Where "toolbar" occurs in a line of the entries below, copy that line.
++++ Provided entries ++++
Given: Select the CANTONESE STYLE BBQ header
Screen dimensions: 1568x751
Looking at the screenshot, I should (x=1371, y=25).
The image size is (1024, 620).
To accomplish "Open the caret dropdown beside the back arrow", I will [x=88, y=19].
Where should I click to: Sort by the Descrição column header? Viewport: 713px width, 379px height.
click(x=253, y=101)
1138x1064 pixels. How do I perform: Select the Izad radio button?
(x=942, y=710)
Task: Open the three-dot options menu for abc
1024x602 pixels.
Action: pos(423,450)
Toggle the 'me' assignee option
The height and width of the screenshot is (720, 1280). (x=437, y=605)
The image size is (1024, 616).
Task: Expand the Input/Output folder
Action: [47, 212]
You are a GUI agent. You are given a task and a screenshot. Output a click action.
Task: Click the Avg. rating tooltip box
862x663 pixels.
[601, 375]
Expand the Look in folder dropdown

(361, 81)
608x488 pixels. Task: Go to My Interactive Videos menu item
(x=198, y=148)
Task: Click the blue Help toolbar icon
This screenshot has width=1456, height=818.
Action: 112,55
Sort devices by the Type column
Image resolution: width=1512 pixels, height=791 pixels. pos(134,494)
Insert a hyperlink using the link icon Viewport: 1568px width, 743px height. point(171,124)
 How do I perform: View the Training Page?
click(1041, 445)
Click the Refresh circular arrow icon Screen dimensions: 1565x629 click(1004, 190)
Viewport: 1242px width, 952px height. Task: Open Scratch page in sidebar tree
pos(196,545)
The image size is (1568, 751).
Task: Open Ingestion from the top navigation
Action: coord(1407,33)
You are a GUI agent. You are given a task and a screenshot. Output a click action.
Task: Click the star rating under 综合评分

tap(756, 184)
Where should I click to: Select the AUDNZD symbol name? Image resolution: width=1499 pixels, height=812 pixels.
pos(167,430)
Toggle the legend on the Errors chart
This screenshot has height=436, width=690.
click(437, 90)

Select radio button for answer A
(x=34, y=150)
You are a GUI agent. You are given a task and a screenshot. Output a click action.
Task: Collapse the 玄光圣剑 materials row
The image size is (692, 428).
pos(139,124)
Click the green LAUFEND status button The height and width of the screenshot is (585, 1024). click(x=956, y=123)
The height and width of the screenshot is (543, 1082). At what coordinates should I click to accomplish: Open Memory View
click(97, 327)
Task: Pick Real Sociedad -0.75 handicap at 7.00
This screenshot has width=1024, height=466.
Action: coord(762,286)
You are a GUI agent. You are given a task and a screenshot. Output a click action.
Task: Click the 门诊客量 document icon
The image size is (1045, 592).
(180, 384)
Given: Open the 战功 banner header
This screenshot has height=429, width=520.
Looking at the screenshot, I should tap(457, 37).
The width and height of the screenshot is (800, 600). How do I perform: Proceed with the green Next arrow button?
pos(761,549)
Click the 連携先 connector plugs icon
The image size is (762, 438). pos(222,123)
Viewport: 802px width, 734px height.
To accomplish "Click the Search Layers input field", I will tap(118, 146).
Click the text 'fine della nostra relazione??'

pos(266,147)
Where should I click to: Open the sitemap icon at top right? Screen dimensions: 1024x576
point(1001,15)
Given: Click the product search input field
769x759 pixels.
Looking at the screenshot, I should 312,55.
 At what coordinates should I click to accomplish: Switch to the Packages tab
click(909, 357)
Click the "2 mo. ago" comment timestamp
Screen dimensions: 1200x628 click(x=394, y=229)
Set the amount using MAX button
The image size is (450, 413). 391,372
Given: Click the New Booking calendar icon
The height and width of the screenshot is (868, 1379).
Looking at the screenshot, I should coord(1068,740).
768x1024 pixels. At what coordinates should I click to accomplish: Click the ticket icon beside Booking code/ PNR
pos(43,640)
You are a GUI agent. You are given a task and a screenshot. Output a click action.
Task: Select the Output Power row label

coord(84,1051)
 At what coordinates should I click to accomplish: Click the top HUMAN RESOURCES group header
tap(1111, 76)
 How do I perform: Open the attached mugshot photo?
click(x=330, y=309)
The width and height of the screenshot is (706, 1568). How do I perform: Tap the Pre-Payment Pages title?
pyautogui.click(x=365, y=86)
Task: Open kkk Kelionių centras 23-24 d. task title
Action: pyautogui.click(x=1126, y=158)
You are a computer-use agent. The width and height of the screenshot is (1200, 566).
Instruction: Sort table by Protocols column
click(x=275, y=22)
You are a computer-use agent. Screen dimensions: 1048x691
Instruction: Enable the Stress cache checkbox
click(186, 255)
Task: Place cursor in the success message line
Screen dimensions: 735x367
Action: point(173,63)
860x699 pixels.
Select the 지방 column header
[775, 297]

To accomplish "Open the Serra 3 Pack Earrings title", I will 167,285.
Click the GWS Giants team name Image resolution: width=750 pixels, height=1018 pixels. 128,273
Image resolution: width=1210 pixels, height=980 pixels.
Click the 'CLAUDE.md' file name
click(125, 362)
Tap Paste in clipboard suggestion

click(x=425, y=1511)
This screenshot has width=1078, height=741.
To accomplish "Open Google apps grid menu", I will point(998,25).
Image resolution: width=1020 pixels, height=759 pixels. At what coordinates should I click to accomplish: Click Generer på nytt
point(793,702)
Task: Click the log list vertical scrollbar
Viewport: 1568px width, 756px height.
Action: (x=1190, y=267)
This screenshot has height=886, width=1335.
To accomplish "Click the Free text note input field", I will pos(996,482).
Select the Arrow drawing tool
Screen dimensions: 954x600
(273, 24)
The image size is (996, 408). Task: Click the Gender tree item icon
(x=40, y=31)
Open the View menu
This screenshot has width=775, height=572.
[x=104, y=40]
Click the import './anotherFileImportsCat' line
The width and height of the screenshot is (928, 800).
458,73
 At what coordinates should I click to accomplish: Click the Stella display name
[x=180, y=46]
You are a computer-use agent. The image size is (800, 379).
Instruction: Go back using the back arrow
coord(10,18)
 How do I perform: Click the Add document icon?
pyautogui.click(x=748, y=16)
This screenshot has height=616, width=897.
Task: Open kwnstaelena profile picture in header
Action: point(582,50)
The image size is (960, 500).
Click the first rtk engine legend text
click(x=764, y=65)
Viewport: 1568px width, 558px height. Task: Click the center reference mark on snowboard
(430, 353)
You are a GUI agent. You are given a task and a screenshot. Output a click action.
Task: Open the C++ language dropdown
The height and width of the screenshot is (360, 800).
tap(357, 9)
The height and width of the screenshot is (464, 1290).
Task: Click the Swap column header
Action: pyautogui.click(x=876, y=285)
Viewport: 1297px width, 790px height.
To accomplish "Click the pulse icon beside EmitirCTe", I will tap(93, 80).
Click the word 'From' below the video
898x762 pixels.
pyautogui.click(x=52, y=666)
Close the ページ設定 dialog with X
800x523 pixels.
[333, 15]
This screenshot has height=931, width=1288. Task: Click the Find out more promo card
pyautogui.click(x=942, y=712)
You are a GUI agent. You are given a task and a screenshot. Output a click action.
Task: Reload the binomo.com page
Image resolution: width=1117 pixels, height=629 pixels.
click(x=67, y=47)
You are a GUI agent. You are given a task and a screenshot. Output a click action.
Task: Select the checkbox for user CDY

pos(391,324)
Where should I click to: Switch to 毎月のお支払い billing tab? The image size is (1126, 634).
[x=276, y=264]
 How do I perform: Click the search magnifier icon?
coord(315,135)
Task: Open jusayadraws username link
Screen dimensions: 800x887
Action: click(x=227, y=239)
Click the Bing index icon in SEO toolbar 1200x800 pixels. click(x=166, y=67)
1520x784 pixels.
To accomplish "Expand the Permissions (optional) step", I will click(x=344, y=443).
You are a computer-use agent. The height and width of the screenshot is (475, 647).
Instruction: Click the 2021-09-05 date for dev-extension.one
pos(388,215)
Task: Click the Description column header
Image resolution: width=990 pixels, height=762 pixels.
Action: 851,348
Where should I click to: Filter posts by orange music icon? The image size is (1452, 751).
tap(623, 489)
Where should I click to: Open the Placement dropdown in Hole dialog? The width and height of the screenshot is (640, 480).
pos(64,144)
++++
• **Result of this exercise**
Task: Click the blue Help toolbar icon
Click the Bing index icon in SEO toolbar 1200x800 pixels. click(x=166, y=67)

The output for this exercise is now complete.